Stated exercise
Put the lines into a JSON list of strings, one string per line, with blank lines omitted. Begin at the line that contains "This screenshot has width=600, height=440." and stop after the line that contains "Looking at the screenshot, I should click(x=788, y=301).".

Excerpted records
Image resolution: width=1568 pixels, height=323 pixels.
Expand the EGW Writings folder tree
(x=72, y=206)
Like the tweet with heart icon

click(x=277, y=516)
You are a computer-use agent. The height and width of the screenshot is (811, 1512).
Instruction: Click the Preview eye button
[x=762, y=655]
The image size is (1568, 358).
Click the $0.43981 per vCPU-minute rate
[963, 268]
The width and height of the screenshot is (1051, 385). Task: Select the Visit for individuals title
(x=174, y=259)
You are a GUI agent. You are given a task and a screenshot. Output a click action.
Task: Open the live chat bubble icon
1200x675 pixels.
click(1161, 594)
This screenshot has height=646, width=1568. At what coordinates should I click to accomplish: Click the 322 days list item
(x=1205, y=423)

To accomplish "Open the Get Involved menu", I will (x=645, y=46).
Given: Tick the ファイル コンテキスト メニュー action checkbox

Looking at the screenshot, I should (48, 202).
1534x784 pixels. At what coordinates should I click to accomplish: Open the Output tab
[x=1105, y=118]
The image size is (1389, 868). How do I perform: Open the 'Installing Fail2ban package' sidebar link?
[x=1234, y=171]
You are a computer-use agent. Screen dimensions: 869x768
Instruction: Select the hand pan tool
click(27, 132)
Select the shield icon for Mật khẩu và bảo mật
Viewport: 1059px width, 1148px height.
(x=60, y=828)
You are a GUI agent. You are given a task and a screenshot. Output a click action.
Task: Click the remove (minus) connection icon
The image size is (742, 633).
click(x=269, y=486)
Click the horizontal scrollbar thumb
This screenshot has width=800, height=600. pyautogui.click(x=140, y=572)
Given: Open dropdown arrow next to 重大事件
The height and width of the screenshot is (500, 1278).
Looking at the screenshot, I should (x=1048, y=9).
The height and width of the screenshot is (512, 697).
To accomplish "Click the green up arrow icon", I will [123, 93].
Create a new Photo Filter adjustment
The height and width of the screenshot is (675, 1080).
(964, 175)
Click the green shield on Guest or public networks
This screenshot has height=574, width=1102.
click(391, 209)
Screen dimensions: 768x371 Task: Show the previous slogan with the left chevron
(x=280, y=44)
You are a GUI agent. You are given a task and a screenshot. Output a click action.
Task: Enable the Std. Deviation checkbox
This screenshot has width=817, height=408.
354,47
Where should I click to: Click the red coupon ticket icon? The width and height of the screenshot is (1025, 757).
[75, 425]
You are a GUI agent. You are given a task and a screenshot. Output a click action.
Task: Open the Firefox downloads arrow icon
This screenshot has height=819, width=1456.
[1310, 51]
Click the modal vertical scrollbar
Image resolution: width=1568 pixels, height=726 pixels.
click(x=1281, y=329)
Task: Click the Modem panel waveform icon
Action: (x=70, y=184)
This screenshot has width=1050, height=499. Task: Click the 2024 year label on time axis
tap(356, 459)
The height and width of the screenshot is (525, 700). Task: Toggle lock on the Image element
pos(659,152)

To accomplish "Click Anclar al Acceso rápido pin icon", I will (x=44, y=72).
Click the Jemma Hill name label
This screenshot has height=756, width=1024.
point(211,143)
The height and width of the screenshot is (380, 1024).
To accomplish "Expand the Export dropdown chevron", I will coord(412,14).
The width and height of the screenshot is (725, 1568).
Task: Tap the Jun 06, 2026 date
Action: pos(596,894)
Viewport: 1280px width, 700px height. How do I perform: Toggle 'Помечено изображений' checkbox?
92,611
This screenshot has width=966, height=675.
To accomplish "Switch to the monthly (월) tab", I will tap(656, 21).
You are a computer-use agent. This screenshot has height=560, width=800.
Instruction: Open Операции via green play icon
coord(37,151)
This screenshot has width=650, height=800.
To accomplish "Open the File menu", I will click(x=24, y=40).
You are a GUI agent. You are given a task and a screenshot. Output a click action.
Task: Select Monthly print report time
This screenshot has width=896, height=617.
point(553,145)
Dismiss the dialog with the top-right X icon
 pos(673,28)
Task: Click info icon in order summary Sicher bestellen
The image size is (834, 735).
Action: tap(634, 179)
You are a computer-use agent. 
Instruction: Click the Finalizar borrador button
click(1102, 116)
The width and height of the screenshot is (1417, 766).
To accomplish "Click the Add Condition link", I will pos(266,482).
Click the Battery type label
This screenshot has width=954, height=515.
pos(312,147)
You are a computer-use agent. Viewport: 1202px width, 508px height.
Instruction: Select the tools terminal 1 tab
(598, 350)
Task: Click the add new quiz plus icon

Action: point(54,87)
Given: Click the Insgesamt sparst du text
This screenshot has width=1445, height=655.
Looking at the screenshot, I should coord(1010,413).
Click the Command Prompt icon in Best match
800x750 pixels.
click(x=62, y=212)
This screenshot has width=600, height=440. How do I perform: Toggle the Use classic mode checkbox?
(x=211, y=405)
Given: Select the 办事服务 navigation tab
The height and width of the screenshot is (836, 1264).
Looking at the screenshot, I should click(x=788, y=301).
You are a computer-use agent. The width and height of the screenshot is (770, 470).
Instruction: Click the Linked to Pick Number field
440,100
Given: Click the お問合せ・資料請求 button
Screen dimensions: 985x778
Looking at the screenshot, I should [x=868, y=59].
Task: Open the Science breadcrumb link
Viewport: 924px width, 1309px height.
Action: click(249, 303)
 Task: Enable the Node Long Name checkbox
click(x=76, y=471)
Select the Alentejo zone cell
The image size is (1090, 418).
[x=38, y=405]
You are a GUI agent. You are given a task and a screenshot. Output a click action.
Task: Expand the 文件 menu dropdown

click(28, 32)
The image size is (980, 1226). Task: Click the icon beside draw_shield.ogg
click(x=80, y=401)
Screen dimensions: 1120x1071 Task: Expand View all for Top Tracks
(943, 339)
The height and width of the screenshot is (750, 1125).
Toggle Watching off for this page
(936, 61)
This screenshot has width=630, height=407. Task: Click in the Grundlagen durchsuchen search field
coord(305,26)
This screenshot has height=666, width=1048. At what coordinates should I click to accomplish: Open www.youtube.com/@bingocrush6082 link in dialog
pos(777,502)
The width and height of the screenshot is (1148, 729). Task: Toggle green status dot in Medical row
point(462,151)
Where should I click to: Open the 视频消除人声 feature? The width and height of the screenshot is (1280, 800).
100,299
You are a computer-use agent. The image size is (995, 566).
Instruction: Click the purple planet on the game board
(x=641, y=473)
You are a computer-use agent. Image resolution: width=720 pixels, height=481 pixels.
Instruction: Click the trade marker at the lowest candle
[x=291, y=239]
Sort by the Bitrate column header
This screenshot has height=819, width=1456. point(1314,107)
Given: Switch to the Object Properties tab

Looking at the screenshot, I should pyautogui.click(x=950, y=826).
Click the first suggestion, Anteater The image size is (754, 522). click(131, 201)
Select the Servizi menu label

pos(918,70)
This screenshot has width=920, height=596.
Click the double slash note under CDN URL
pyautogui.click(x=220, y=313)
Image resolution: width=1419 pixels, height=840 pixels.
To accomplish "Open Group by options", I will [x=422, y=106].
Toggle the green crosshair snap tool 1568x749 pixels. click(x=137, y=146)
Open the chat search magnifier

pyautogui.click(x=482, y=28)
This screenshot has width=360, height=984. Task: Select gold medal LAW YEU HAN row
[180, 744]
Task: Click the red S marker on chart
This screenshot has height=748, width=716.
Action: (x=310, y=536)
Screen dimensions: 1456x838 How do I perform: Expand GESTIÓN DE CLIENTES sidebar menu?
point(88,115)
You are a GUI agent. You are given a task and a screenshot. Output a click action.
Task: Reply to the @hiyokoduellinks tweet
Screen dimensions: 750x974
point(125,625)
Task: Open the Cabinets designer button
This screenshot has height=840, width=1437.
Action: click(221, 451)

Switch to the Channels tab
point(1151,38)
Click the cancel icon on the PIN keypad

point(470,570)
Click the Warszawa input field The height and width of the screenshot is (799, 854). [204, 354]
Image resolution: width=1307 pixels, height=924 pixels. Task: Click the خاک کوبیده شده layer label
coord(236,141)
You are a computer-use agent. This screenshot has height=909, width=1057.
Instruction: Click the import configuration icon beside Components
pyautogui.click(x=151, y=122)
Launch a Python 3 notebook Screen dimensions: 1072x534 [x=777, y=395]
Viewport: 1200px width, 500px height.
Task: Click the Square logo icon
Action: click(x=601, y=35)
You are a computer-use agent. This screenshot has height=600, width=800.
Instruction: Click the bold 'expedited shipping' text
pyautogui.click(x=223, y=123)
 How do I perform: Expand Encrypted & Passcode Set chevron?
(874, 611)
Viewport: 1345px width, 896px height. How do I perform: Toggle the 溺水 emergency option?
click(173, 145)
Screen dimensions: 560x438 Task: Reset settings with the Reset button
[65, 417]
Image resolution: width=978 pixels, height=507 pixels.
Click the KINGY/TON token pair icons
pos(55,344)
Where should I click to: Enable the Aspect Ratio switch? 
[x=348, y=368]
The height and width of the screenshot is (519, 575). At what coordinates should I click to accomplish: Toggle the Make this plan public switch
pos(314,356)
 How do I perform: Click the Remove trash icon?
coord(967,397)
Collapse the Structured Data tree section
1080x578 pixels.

Answer to the exercise
[
  "This screenshot has width=600, height=440. How do I perform: Toggle the Use classic mode checkbox?",
  "(x=211, y=405)",
  "Given: Select the 办事服务 navigation tab",
  "The height and width of the screenshot is (836, 1264).",
  "Looking at the screenshot, I should click(x=788, y=301)."
]